Thank you everybody for your advise and support. It is reassuring to know that you all have made it through things like this. I am prceeding with the divorce, didnt mean to sound like i wasnt. I have been thinking about the paternity test since i found out and have decided to do it. 

When i said that i wouldnt be able to get away from her i meant that she will always be a part of my life and it will take even longer for me to be able to move on. We have had problem after problem our entire relationship and to find out that i she has been lying to me about this kills me. I put every ounce of my self in to this relationship and now other than my son everything is gone.

I love my son more that anything and just want what is best for him. I dont want him to be around her but at the same time she is a good mother.

Thank you lon for the private message, it did help alot.

I do not drink to excess. I sit in my house trying to deal with this. I dont have any close friends and if i tell my family they will make matter worse. I just feel alone and drinking takes the edge off when i cant clear my head. I do not drink on a regular basis and i have never done anything stupid. I know all of this is beside the point and i should stop, you are all rite.

Thank you again.


----------



## Shaggy (Jul 17, 2011)

One other thing, and this isn't revenge it's helping others

Tell the circle of friends what the guy did. He is pond scum and should never be trusted in the group again.

Let it be heard widely that he is the kind of guy who would have an affair with a friends wife.

btw - I suspect if you looked deeper, they actually started seeing each other before the break - and that it was her cheating with him that led to the break in the first place and her wanting the divorce.


----------



## CJP3212010 (Jan 4, 2012)

Thank you shaggy for the advice. One thing tho, I am the husband and my wife cheated on me. I have already let our friends know what is happening and they are all very supportive of me. Even tho most of them are her friends. No one have tried to justify what she did and all agree that she made the mistakes not me.


----------



## Shaggy (Jul 17, 2011)

CJP3212010 said:


> Thank you shaggy for the advice. One thing tho, I am the husband and my wife cheated on me. I have already let our friends know what is happening and they are all very supportive of me. Even tho most of them are her friends. No one have tried to justify what she did and all agree that she made the mistakes not me.


I understood that you are the husband. I'm trying to say you need to expose the OM to everyone.


----------



## HerToo (Oct 3, 2011)

Sorry, you are here. But it sounds like you are headed in the best direction of divorce. 

When you are going through hell, keep walking. It will end.


----------



## CJP3212010 (Jan 4, 2012)

I cant decide if i should tell my family or not about what she did.

Any suggestions?


----------



## calif_hope (Feb 25, 2011)

Exposure is always the best way.....you need to control the message before she does, she is the practiced lier. Do it sooner than later.
_Posted via Mobile Device_


----------



## calif_hope (Feb 25, 2011)

Tell more than your family, share with her family, and your mutual friends and if your ex-friend is in a relationship (other than your wife) tell her.
_Posted via Mobile Device_


----------



## Lon (Jun 6, 2011)

CJP3212010 said:


> Thank you shaggy for the advice. One thing tho, I am the husband and my wife cheated on me. I have already let our friends know what is happening and they are all very supportive of me. Even tho most of them are her friends. No one have tried to justify what she did and all agree that she made the mistakes not me.
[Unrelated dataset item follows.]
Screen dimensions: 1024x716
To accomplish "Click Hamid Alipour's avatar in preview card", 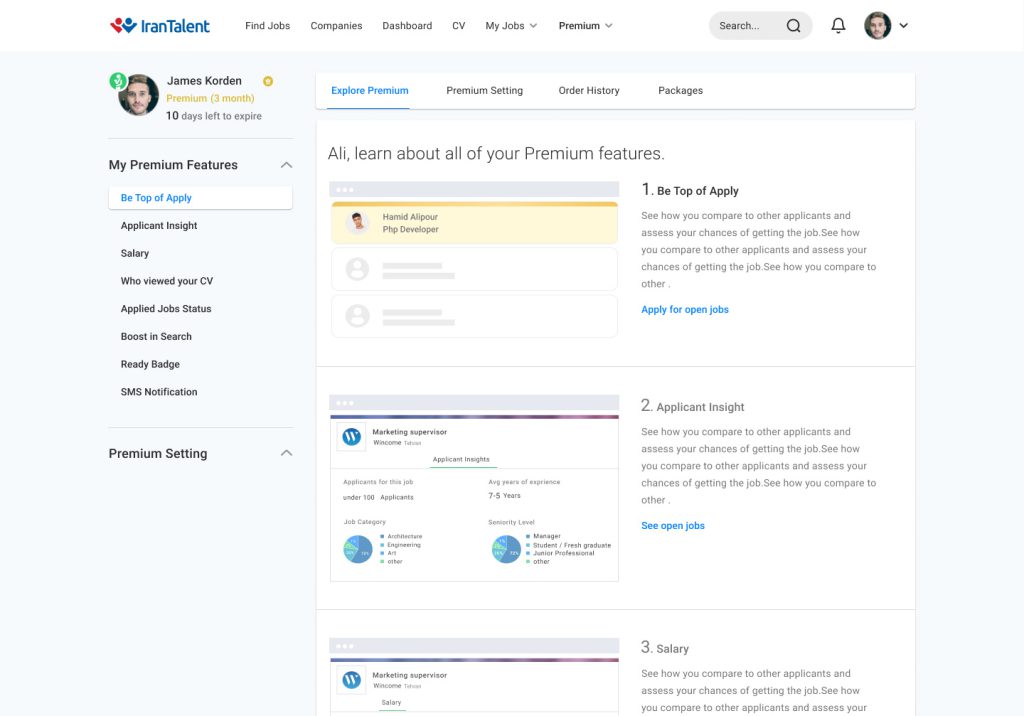I will click(357, 222).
I found this helped me after my W cheated and left me. Knowing that "our" friends weren't going to stab me in the back too felt good... however over time many of those friends still remain close with her and I get conflicted over my resentment for that. I have since dropped a lot of those friends, or atleast not given them any thought or put in effort in my relationships with them. Through my separation experience so many things change including people whom you consider dear to you, you find out which friends want to be your friends, you learn which ones are not really good for you, and you make new ones.


----------



## Initfortheduration (Dec 12, 2008)

Expose absolutely. File for divorce, separate finances, protect yourself and your son.


----------



## aug (Aug 21, 2011)

Change your will and beneficiaries where you can.


----------



## Dexter Morgan (Dec 8, 2011)

CJP3212010 said:


> I cant get away from her because of our son. She will always be a part of my life.


Been there done that. Yes you can get away from her.

I left my wife after discovering her infidelities. I have 2 sons.

I have adjusted to being an every other weekend dad, and only have to deal with her when its about my boys.

I have told her that the only contact with her I will entertain is when its about them, and its important.

There is a great life waiting for you, you just have to make the move. Leave her to live out her miserable unscrupulous life. With her character, she will continue to make the wrong choices and it will come back to her twofold.


----------



## ren (Aug 1, 2011)

EleGirl said:


> YOu also need to stop the drinking. Please see a doctor for some anti-depressents. Yor are most likely suffering from situational depression. The anti-depressents will help take the edge off the anger and depression so that you can handle the things you need to.


Listen to this advice. I was once in the same place you are. Drinking myself into oblivion seemed like the only way to make the hurt end. If I had kept it up much longer I wouldn't be here right now. Someone I love and trust convinced me to get professional help. I was prescribed Wellbutrin and it saved my life. It didn't make the pain stop but it kept it from overwhelming me, it made it something I could face without destroying myself.


----------



## bryanp (Aug 25, 2011)

Is it possible that she knew she became pregnant with the OM and that was the reason that she came back? She and your so-called friend are a real piece of work. You will be much happier in the long run when you get this toxic person out of your life. Good luck.


----------



## Lazarus (Jan 17, 2011)

calif_hope said:


> Look, get to a doctor and get some help, has she confessed / admit this to you......if your ex buddy is still denying it I assume not. If legal action has already started you need to talk to your lawyer about paternity - since the child was born in your marriage the law assumes the baby is yours and it takes testing AND a court order to change the husband presumption. Have to move on this because their are very hard timelines, if you wait too long the courts will not even consider the issue.
> 
> Not to put this in your head to hurt you, just motivation: Your wife didn't stop having sex with this dude after she came back, your friend fathers the child. Now you get divorce and don't clarify the issue; you divorce and have to start paying child support. She moves and maybe even marries the ex-friend, it comes out you are not the father. Imagine the pain of financially supporting them to raise their child, 18+ years, every month, maybe even having to pay a percentage of medical and daycare.
> _Posted via Mobile Device_


The above is SO important!

Right now you are in trauma. Your emotions are everywhere and nothing else matters to you coz you can't think straight for yourself.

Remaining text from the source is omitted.